If I had drunk as much as prescribed, I'd be weaving right now. It almost seemed like people were finally getting tired of the endless discussions. Adam Buchsbaum did a deadly job of killing all feeble attempts to keep short papers alive (death by statistics was the coroner's report), and we shall see what the outcome is.

SODA 2006 will be in Miami (but not in Miami Beach alas). Cliff Stein will be the chair. It appears that SODA 2007 will either be in Monterrey, Mexico or New Orleans.
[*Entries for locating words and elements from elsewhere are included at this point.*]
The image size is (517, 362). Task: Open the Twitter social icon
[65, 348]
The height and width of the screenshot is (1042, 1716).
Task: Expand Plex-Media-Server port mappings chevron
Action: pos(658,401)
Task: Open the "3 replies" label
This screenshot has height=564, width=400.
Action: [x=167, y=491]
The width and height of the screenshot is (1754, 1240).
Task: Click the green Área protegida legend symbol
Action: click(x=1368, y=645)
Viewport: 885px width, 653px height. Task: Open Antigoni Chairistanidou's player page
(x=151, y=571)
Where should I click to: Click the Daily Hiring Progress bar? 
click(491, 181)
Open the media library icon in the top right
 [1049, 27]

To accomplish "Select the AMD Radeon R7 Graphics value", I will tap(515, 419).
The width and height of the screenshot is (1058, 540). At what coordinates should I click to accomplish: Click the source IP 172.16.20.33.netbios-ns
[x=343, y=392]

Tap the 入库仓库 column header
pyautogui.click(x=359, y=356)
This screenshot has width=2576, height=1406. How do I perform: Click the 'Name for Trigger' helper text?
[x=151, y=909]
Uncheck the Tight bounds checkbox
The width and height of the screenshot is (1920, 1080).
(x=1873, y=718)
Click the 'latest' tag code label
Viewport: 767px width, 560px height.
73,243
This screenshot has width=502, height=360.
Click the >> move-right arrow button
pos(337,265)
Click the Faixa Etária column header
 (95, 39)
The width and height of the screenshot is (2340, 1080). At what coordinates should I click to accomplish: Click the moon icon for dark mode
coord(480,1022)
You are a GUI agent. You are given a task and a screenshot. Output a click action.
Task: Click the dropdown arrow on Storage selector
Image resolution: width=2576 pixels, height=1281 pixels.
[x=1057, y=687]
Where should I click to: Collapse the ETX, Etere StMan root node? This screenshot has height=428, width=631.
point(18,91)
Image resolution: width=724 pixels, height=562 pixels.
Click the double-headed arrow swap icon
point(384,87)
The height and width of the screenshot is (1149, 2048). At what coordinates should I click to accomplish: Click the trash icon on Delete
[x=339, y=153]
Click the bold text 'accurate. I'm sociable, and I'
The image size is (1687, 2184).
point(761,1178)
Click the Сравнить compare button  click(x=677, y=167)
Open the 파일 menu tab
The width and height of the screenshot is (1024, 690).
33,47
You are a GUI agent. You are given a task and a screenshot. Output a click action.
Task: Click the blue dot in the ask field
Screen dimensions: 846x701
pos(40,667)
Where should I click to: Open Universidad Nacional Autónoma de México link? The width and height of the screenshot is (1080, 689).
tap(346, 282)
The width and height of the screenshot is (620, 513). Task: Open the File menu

Either way is fine with me :).

Monday, January 24, 2005

Pseudo-triangulations

A pseudo-triangulation is a polygon in the plane with only three convex vertices.



An interesting question about pseudo-triangulations is the following:

Is the number of triangulations of a planar point set at most the number of minimal pseudo-triangulations ?

From what I understand, this is true with equality if the points are in convex position. Herve Bronnimann talked about an experimental approach to validating this conjecture for small values of n.

p.s no wireless connection at the conference alas, so posting will be occasional.

Sunday, January 23, 2005

asides...

1. The SODA (and ALENEX) name badge has on its flip side a form that reads:
IN CASE OF EMERGENCY
Name of person to contact

Phone # to reach this person

I didn't realize SODA had become such a heart-stopping adventure. Next thing you know we'll have FBI agents roaming the corridors.

2. The SODA proceedings will not be available at the conference because the train carrying them was derailed in Minnesota.

I kid you not.

p.s If ever we had an argument to reduce the number of papers accepted to SODA...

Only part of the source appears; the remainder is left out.